Records:
##########
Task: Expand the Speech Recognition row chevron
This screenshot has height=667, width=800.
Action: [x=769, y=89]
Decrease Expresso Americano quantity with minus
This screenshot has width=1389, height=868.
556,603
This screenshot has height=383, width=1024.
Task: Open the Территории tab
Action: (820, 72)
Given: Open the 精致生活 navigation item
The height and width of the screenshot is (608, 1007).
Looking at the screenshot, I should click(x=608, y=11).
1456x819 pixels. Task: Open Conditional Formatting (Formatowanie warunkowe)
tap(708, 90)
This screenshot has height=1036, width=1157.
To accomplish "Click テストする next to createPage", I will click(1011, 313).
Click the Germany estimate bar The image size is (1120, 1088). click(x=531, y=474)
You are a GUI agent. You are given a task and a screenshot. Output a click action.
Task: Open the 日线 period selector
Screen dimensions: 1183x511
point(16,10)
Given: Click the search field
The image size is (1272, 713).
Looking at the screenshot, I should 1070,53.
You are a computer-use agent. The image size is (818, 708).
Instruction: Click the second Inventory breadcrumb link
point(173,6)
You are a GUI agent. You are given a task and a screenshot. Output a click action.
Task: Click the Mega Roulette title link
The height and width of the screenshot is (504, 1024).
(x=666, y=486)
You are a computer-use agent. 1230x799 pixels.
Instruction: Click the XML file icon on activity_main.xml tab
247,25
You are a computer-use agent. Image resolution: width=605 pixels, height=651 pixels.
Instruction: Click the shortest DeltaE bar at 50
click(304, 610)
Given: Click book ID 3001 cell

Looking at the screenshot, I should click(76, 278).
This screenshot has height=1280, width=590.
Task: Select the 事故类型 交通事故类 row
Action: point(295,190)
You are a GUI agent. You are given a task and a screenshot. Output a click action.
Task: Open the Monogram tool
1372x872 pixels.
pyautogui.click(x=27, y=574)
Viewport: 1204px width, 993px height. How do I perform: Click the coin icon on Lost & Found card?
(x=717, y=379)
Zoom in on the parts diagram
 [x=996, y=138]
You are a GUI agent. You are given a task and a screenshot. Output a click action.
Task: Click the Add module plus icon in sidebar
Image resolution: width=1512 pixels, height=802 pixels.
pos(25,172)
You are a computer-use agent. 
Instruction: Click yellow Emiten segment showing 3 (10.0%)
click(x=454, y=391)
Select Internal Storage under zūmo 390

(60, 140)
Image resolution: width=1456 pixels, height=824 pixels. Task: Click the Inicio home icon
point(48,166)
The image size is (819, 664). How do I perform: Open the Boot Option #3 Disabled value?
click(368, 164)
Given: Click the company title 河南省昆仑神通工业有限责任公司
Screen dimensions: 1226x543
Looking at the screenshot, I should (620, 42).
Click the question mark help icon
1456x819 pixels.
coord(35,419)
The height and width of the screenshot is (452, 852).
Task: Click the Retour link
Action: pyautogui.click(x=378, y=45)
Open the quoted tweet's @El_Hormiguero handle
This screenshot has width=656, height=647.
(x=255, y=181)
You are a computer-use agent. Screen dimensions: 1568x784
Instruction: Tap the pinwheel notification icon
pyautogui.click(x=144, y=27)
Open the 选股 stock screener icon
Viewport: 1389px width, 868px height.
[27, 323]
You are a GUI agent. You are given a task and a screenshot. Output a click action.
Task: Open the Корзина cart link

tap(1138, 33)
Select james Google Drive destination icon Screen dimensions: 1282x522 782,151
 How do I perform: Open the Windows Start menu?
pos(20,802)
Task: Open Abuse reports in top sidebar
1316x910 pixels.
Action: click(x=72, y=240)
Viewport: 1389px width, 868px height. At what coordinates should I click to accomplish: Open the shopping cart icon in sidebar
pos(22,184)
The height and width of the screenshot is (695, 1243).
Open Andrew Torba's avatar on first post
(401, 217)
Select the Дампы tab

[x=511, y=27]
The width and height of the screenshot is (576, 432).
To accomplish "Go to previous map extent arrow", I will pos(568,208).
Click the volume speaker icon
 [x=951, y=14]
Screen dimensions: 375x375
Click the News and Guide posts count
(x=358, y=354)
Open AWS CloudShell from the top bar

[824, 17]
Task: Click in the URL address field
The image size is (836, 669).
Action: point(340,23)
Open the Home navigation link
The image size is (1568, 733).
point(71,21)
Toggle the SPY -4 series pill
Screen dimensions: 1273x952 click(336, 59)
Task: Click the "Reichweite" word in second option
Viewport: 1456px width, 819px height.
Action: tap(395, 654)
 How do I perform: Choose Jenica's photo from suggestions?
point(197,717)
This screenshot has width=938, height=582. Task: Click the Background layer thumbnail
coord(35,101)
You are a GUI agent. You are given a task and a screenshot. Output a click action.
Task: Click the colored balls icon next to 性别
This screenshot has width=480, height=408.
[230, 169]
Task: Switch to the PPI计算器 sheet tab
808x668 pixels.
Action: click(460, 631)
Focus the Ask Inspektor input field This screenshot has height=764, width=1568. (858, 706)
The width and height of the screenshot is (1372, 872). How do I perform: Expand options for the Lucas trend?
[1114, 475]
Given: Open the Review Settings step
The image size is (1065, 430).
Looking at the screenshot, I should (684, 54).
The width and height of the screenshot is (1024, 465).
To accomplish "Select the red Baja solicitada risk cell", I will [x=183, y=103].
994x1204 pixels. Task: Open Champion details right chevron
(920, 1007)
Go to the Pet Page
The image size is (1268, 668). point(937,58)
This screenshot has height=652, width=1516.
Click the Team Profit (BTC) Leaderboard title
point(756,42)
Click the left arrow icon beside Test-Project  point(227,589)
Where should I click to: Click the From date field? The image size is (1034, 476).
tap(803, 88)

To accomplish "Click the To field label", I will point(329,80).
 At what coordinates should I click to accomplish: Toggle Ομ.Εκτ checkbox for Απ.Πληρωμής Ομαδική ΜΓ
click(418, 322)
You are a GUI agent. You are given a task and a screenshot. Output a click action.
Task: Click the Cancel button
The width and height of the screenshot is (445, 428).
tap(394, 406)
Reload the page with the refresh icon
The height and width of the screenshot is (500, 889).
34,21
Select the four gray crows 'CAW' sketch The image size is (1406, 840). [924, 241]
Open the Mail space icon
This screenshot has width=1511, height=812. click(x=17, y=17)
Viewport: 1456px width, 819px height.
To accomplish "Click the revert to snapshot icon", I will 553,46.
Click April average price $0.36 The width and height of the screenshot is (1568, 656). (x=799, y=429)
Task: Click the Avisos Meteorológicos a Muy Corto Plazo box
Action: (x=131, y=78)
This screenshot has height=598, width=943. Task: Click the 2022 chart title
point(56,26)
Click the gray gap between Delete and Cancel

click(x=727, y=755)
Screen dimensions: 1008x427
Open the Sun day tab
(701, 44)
##########
- _What is required_: In the records above, change every "computer-use agent" to "desktop agent" and keep every other line the same.

- _Exercise solution_:
Task: Expand the Speech Recognition row chevron
This screenshot has height=667, width=800.
Action: [x=769, y=89]
Decrease Expresso Americano quantity with minus
This screenshot has width=1389, height=868.
556,603
This screenshot has height=383, width=1024.
Task: Open the Территории tab
Action: (820, 72)
Given: Open the 精致生活 navigation item
The height and width of the screenshot is (608, 1007).
Looking at the screenshot, I should click(x=608, y=11).
1456x819 pixels. Task: Open Conditional Formatting (Formatowanie warunkowe)
tap(708, 90)
This screenshot has height=1036, width=1157.
To accomplish "Click テストする next to createPage", I will click(1011, 313).
Click the Germany estimate bar The image size is (1120, 1088). click(x=531, y=474)
You are a GUI agent. You are given a task and a screenshot. Output a click action.
Task: Open the 日线 period selector
Screen dimensions: 1183x511
point(16,10)
Given: Click the search field
The image size is (1272, 713).
Looking at the screenshot, I should 1070,53.
You are a desktop agent. The image size is (818, 708).
Instruction: Click the second Inventory breadcrumb link
point(173,6)
You are a GUI agent. You are given a task and a screenshot. Output a click action.
Task: Click the Mega Roulette title link
The height and width of the screenshot is (504, 1024).
(x=666, y=486)
You are a desktop agent. 1230x799 pixels.
Instruction: Click the XML file icon on activity_main.xml tab
247,25
You are a desktop agent. Image resolution: width=605 pixels, height=651 pixels.
Instruction: Click the shortest DeltaE bar at 50
click(304, 610)
Given: Click book ID 3001 cell

Looking at the screenshot, I should click(76, 278).
This screenshot has height=1280, width=590.
Task: Select the 事故类型 交通事故类 row
Action: point(295,190)
You are a GUI agent. You are given a task and a screenshot. Output a click action.
Task: Open the Monogram tool
1372x872 pixels.
pyautogui.click(x=27, y=574)
Viewport: 1204px width, 993px height. How do I perform: Click the coin icon on Lost & Found card?
(x=717, y=379)
Zoom in on the parts diagram
 [x=996, y=138]
You are a GUI agent. You are given a task and a screenshot. Output a click action.
Task: Click the Add module plus icon in sidebar
Image resolution: width=1512 pixels, height=802 pixels.
pos(25,172)
You are a desktop agent. 
Instruction: Click yellow Emiten segment showing 3 (10.0%)
click(x=454, y=391)
Select Internal Storage under zūmo 390

(60, 140)
Image resolution: width=1456 pixels, height=824 pixels. Task: Click the Inicio home icon
point(48,166)
The image size is (819, 664). How do I perform: Open the Boot Option #3 Disabled value?
click(368, 164)
Given: Click the company title 河南省昆仑神通工业有限责任公司
Screen dimensions: 1226x543
Looking at the screenshot, I should (620, 42).
Click the question mark help icon
1456x819 pixels.
coord(35,419)
The height and width of the screenshot is (452, 852).
Task: Click the Retour link
Action: pyautogui.click(x=378, y=45)
Open the quoted tweet's @El_Hormiguero handle
This screenshot has width=656, height=647.
(x=255, y=181)
You are a desktop agent. Screen dimensions: 1568x784
Instruction: Tap the pinwheel notification icon
pyautogui.click(x=144, y=27)
Open the 选股 stock screener icon
Viewport: 1389px width, 868px height.
[27, 323]
You are a GUI agent. You are given a task and a screenshot. Output a click action.
Task: Open the Корзина cart link

tap(1138, 33)
Select james Google Drive destination icon Screen dimensions: 1282x522 782,151
 How do I perform: Open the Windows Start menu?
pos(20,802)
Task: Open Abuse reports in top sidebar
1316x910 pixels.
Action: click(x=72, y=240)
Viewport: 1389px width, 868px height. At what coordinates should I click to accomplish: Open the shopping cart icon in sidebar
pos(22,184)
The height and width of the screenshot is (695, 1243).
Open Andrew Torba's avatar on first post
(401, 217)
Select the Дампы tab

[x=511, y=27]
The width and height of the screenshot is (576, 432).
To accomplish "Go to previous map extent arrow", I will pos(568,208).
Click the volume speaker icon
 [x=951, y=14]
Screen dimensions: 375x375
Click the News and Guide posts count
(x=358, y=354)
Open AWS CloudShell from the top bar

[824, 17]
Task: Click in the URL address field
The image size is (836, 669).
Action: point(340,23)
Open the Home navigation link
The image size is (1568, 733).
point(71,21)
Toggle the SPY -4 series pill
Screen dimensions: 1273x952 click(336, 59)
Task: Click the "Reichweite" word in second option
Viewport: 1456px width, 819px height.
Action: tap(395, 654)
 How do I perform: Choose Jenica's photo from suggestions?
point(197,717)
This screenshot has width=938, height=582. Task: Click the Background layer thumbnail
coord(35,101)
You are a GUI agent. You are given a task and a screenshot. Output a click action.
Task: Click the colored balls icon next to 性别
This screenshot has width=480, height=408.
[230, 169]
Task: Switch to the PPI计算器 sheet tab
808x668 pixels.
Action: click(460, 631)
Focus the Ask Inspektor input field This screenshot has height=764, width=1568. (858, 706)
The width and height of the screenshot is (1372, 872). How do I perform: Expand options for the Lucas trend?
[1114, 475]
Given: Open the Review Settings step
The image size is (1065, 430).
Looking at the screenshot, I should (684, 54).
The width and height of the screenshot is (1024, 465).
To accomplish "Select the red Baja solicitada risk cell", I will [x=183, y=103].
994x1204 pixels. Task: Open Champion details right chevron
(920, 1007)
Go to the Pet Page
The image size is (1268, 668). point(937,58)
This screenshot has height=652, width=1516.
Click the Team Profit (BTC) Leaderboard title
point(756,42)
Click the left arrow icon beside Test-Project  point(227,589)
Where should I click to: Click the From date field? The image size is (1034, 476).
tap(803, 88)

To accomplish "Click the To field label", I will point(329,80).
 At what coordinates should I click to accomplish: Toggle Ομ.Εκτ checkbox for Απ.Πληρωμής Ομαδική ΜΓ
click(418, 322)
You are a GUI agent. You are given a task and a screenshot. Output a click action.
Task: Click the Cancel button
The width and height of the screenshot is (445, 428).
tap(394, 406)
Reload the page with the refresh icon
The height and width of the screenshot is (500, 889).
34,21
Select the four gray crows 'CAW' sketch The image size is (1406, 840). [924, 241]
Open the Mail space icon
This screenshot has width=1511, height=812. click(x=17, y=17)
Viewport: 1456px width, 819px height.
To accomplish "Click the revert to snapshot icon", I will 553,46.
Click April average price $0.36 The width and height of the screenshot is (1568, 656). (x=799, y=429)
Task: Click the Avisos Meteorológicos a Muy Corto Plazo box
Action: (x=131, y=78)
This screenshot has height=598, width=943. Task: Click the 2022 chart title
point(56,26)
Click the gray gap between Delete and Cancel

click(x=727, y=755)
Screen dimensions: 1008x427
Open the Sun day tab
(701, 44)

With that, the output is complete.